* _Requirement_
Convert the material below into a JSON list of strings, with one string for each line and blank lines omitted.

# start of Dataset content

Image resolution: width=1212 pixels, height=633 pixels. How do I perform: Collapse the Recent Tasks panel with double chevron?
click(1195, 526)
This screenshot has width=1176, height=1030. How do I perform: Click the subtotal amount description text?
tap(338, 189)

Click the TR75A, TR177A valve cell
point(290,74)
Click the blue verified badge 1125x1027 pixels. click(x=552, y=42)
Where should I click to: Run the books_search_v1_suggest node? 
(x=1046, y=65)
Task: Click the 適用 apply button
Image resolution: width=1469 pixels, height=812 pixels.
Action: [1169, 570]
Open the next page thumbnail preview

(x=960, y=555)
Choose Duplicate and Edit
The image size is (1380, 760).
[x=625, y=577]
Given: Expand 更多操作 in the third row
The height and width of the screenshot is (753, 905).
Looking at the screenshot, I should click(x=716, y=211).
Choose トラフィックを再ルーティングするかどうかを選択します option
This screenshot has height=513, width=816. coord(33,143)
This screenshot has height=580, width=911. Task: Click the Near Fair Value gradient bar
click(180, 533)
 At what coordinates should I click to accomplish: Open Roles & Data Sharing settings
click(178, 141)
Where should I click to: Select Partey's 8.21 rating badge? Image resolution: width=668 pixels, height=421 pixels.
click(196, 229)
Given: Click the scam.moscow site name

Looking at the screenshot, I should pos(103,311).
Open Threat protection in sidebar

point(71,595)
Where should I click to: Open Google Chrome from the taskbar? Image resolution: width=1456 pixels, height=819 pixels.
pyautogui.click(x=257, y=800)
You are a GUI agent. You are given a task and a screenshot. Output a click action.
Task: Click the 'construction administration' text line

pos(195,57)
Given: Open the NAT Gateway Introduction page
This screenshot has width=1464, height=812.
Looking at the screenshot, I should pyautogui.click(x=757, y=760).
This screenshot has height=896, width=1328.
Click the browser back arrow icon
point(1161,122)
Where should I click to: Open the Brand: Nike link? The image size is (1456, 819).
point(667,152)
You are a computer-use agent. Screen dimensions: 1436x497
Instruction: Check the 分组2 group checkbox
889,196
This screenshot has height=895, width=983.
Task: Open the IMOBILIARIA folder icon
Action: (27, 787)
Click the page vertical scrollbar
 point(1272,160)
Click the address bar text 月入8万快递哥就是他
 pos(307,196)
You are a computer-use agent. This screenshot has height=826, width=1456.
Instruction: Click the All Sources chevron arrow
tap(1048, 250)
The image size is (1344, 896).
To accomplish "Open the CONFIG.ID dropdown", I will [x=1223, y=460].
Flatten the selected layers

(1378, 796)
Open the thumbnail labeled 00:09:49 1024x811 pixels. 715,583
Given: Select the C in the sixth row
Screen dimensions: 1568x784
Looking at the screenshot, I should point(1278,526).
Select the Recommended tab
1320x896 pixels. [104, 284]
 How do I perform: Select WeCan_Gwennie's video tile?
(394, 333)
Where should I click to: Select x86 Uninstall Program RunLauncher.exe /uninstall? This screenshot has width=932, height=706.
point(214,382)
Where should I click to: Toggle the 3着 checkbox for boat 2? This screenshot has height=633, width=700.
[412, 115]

# end of Dataset content

* _Completed task_
[
  "Image resolution: width=1212 pixels, height=633 pixels. How do I perform: Collapse the Recent Tasks panel with double chevron?",
  "click(1195, 526)",
  "This screenshot has width=1176, height=1030. How do I perform: Click the subtotal amount description text?",
  "tap(338, 189)",
  "Click the TR75A, TR177A valve cell",
  "point(290,74)",
  "Click the blue verified badge 1125x1027 pixels. click(x=552, y=42)",
  "Where should I click to: Run the books_search_v1_suggest node? ",
  "(x=1046, y=65)",
  "Task: Click the 適用 apply button",
  "Image resolution: width=1469 pixels, height=812 pixels.",
  "Action: [1169, 570]",
  "Open the next page thumbnail preview",
  "(x=960, y=555)",
  "Choose Duplicate and Edit",
  "The image size is (1380, 760).",
  "[x=625, y=577]",
  "Given: Expand 更多操作 in the third row",
  "The height and width of the screenshot is (753, 905).",
  "Looking at the screenshot, I should click(x=716, y=211).",
  "Choose トラフィックを再ルーティングするかどうかを選択します option",
  "This screenshot has height=513, width=816. coord(33,143)",
  "This screenshot has height=580, width=911. Task: Click the Near Fair Value gradient bar",
  "click(180, 533)",
  " At what coordinates should I click to accomplish: Open Roles & Data Sharing settings",
  "click(178, 141)",
  "Where should I click to: Select Partey's 8.21 rating badge? Image resolution: width=668 pixels, height=421 pixels.",
  "click(196, 229)",
  "Given: Click the scam.moscow site name",
  "Looking at the screenshot, I should pos(103,311).",
  "Open Threat protection in sidebar",
  "point(71,595)",
  "Where should I click to: Open Google Chrome from the taskbar? Image resolution: width=1456 pixels, height=819 pixels.",
  "pyautogui.click(x=257, y=800)",
  "You are a GUI agent. You are given a task and a screenshot. Output a click action.",
  "Task: Click the 'construction administration' text line",
  "pos(195,57)",
  "Given: Open the NAT Gateway Introduction page",
  "This screenshot has width=1464, height=812.",
  "Looking at the screenshot, I should pyautogui.click(x=757, y=760).",
  "This screenshot has height=896, width=1328.",
  "Click the browser back arrow icon",
  "point(1161,122)",
  "Where should I click to: Open the Brand: Nike link? The image size is (1456, 819).",
  "point(667,152)",
  "You are a computer-use agent. Screen dimensions: 1436x497",
  "Instruction: Check the 分组2 group checkbox",
  "889,196",
  "This screenshot has height=895, width=983.",
  "Task: Open the IMOBILIARIA folder icon",
  "Action: (27, 787)",
  "Click the page vertical scrollbar",
  " point(1272,160)",
  "Click the address bar text 月入8万快递哥就是他",
  " pos(307,196)",
  "You are a computer-use agent. This screenshot has height=826, width=1456.",
  "Instruction: Click the All Sources chevron arrow",
  "tap(1048, 250)",
  "The image size is (1344, 896).",
  "To accomplish \"Open the CONFIG.ID dropdown\", I will [x=1223, y=460].",
  "Flatten the selected layers",
  "(1378, 796)",
  "Open the thumbnail labeled 00:09:49 1024x811 pixels. 715,583",
  "Given: Select the C in the sixth row",
  "Screen dimensions: 1568x784",
  "Looking at the screenshot, I should point(1278,526).",
  "Select the Recommended tab",
  "1320x896 pixels. [104, 284]",
  " How do I perform: Select WeCan_Gwennie's video tile?",
  "(394, 333)",
  "Where should I click to: Select x86 Uninstall Program RunLauncher.exe /uninstall? This screenshot has width=932, height=706.",
  "point(214,382)",
  "Where should I click to: Toggle the 3着 checkbox for boat 2? This screenshot has height=633, width=700.",
  "[412, 115]"
]